Disaster management is comprised of four phases: mitigation, preparedness, response, and rehabilitation [24]. The mitigation phase involves applying precautionary steps aimed at preventing or minimizing the impact of a disaster. With COVID-19, precautionary steps include maintaining social distance, wearing masks and gloves, and routine sanitization. The preparedness phase includes maintaining sufficient stock of essential and emergency materials. In the COVID-19 scenario, preparedness includes having a sufficient ventilators and medical equipment. The response phase is the deployment of life-saving emergency services. This phase includes the establishment of special wards for COVID-19 patients and treatment. Finally, rehabilitation refers to long term action taken for the wellbeing of the affected community. In the COVID-19 pandemic, post-COVID treatment and rehabilitation centers have been established. Several studies indicate that the last two phases, i.e., response and rehabilitation, are critical compared to the first two phases (mitigation and preparedness). Although extensive research is carried out in HSCM [25,26], the problems related to SHSCM remain a challenge due to the complex nature of the disaster. In summary, an SHSCM needs to encompass a holistic nature of the disaster. In this view, this study intends to identify various challenges involved in SHSCM during COVID-19.

2.2. Proposed Challenges to SHSCM

SHSCM is unique and operates under difficult circumstances. In commercial supply chain management, the main aim is to gain profit for the stakeholder(s) and deliver products to the customers, while SHSCM intends to save lives and reduce suffering [27]. The actual challenge involved in SHSCM depends on the nature of the disaster and its location. A large number of local and international NGOs can be seen at the place of disaster. Under such an environment, challenges arise regarding prioritizing objectives and settings, as many stakeholders are involved [28]. The stakeholders may have conflicting interests and objectives. This leads to the absence of a centralized, integrated management and planning system. The lack of a comprehensive approach often leads to multiple stakeholders’ parallel acts that may result in overlap or interference of relief activities [29]. In addition, with no lead time and no reliable transportation, the complexity of the challenges becomes multifold. Difficulties in procurement, the supply and demand equation, supply strategy, supplier location, and transportation choice further worsen the existing challenges.

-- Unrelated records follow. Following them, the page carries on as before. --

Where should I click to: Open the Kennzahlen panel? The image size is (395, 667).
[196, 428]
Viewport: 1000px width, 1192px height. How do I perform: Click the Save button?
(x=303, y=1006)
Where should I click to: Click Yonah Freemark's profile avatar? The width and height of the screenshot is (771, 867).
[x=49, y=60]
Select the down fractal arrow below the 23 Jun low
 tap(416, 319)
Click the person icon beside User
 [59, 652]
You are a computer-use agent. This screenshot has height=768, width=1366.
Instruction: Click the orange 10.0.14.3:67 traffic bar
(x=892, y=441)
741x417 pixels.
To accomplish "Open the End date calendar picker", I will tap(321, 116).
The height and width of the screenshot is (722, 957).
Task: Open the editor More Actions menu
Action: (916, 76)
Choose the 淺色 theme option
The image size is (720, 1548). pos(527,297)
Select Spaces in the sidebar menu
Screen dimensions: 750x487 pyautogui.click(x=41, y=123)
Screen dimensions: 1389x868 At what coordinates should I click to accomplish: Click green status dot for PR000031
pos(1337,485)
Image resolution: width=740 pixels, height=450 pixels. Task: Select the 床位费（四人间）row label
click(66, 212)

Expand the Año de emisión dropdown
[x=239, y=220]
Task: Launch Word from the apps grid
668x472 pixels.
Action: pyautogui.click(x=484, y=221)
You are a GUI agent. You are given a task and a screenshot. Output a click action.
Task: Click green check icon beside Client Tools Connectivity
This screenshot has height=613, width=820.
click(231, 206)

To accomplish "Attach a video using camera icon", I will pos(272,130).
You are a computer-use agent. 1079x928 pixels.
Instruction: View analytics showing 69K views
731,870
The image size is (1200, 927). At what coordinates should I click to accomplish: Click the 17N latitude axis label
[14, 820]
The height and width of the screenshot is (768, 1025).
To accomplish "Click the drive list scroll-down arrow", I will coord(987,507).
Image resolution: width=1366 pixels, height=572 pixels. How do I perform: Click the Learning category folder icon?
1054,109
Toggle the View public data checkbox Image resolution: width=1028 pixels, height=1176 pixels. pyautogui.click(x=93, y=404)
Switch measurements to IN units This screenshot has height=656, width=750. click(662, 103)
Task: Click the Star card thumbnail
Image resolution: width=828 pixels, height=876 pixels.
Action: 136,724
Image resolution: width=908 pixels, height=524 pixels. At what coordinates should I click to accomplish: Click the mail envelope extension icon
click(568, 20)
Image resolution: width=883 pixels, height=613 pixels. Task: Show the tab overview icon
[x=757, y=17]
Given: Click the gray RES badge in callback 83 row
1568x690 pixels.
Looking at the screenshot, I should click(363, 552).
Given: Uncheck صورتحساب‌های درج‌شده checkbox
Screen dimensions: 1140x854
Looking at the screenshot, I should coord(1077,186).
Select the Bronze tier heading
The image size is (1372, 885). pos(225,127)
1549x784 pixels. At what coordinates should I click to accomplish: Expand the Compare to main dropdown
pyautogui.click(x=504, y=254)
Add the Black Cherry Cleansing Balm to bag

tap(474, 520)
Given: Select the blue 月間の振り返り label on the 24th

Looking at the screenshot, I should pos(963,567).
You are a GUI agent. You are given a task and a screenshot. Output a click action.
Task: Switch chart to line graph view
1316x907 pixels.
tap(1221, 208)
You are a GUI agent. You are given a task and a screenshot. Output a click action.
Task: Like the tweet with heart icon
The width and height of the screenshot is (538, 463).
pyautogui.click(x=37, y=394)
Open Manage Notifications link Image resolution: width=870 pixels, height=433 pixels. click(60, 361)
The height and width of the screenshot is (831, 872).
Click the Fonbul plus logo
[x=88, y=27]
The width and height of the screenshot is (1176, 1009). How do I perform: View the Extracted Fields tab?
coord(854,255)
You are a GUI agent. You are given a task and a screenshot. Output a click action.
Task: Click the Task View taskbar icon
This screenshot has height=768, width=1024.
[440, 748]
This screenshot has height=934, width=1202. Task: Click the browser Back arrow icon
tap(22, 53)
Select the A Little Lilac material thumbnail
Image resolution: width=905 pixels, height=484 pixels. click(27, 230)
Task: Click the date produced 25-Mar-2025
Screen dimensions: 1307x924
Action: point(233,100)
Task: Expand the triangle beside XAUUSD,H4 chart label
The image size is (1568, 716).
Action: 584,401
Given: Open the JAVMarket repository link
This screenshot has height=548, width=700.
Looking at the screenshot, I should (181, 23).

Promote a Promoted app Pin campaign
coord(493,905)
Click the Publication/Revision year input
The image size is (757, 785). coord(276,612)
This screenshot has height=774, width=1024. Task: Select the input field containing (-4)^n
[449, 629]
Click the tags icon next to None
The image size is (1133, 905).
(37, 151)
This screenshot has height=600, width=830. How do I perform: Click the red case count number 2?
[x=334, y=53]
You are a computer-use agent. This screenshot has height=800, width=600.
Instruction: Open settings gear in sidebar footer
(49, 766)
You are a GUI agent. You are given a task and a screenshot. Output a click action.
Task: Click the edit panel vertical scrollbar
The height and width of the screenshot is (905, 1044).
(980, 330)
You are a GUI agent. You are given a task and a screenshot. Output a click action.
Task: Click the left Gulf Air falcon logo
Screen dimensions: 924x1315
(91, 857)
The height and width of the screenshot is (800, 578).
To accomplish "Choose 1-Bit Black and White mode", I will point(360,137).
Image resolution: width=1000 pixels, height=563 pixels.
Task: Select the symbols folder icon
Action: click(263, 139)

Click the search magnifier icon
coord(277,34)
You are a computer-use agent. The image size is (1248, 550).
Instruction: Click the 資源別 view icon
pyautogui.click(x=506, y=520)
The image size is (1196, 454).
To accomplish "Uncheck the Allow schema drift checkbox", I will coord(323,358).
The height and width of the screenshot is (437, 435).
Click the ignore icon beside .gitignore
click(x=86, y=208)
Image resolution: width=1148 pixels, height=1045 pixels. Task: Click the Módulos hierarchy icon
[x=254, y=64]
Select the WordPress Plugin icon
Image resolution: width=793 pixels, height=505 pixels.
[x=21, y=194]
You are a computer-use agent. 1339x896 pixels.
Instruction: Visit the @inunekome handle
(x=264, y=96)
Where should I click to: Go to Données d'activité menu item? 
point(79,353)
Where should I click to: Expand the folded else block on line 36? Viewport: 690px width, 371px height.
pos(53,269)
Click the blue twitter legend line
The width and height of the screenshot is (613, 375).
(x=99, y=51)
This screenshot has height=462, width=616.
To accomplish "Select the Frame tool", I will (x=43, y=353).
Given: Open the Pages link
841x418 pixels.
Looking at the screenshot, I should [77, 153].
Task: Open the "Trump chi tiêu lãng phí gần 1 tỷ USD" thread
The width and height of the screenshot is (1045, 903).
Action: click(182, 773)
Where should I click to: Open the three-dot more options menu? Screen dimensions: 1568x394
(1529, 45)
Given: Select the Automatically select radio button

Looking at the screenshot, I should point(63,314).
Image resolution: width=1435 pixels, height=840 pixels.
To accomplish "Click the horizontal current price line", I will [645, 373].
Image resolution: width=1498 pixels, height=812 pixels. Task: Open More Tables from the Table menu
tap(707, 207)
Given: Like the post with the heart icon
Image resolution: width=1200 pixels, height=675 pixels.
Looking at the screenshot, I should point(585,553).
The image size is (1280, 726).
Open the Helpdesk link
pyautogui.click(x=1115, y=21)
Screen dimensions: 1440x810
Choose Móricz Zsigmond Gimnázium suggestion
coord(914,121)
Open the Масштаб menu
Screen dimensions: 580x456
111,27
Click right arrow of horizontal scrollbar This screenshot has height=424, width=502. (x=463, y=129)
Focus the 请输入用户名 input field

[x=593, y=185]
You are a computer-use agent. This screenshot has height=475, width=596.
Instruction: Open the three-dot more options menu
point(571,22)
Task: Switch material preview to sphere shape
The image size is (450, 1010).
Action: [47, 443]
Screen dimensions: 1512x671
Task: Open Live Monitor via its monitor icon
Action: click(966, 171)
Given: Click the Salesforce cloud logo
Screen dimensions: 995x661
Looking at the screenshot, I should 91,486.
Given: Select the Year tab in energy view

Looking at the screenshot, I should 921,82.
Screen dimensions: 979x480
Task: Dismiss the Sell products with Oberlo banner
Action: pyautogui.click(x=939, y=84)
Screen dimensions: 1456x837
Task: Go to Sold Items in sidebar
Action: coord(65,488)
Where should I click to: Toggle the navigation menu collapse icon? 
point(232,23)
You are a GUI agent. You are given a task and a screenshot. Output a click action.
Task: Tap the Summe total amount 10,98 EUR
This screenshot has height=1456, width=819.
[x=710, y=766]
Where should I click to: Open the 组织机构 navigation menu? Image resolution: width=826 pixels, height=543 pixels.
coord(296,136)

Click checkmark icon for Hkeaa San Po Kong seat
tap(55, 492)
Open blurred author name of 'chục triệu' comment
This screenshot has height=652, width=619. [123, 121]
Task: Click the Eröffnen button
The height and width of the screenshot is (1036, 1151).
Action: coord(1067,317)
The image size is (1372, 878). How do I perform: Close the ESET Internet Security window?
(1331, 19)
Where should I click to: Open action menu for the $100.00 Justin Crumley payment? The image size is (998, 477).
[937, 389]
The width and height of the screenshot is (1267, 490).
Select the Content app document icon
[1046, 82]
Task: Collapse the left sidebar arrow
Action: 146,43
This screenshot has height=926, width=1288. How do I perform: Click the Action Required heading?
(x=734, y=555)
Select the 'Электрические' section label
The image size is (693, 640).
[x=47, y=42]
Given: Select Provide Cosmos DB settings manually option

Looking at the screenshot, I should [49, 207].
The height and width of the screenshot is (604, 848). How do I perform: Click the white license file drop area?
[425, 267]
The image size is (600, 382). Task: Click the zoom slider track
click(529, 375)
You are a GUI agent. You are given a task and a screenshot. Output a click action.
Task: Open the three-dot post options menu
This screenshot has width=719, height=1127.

Different disasters exhibit a variety of characteristics; each disaster demands a different approach based on its nature, the number of people affected, and its location. Hence, there is no proper index for measuring the success of SHSCM [30]. According to Das (2016) [31], SHSCM tends to be unstable, inclined toward political and military influence, and inefficient due to a lack of joint planning and interorganizational collaboration. Seifert et al. (2018) [32] carried out a study on the challenges in SHSCM in responding to refugees and suggested a lack of technological advancement as the main challenge. Another study by Sahebi et al. (2017) [33] regarding disaster management in the Iranian context revealed cultural, managerial, and educational barriers in providing seamless relief activities. A similar study by Petrudi et al. (2020) [34] that analyzed SHSCM challenges indicates inexperience of the top management in handling the disaster and lack of skilled workers as the major hindrances. Ozdemir et al. (2020) [9] analyzed the role of blockchain in minimizing the challenges in SHSCM. The study’s findings emphasized the incorporation of advanced technology, as it acts as a tool to execute SHSCM activities. Based on the literature review, this study identified several challenges that appear to lower or affect the efficiency of SHSCM. These identified challenges are given in

Table 1. Challenges in sustainable humanitarian supply chain management (SHSCM).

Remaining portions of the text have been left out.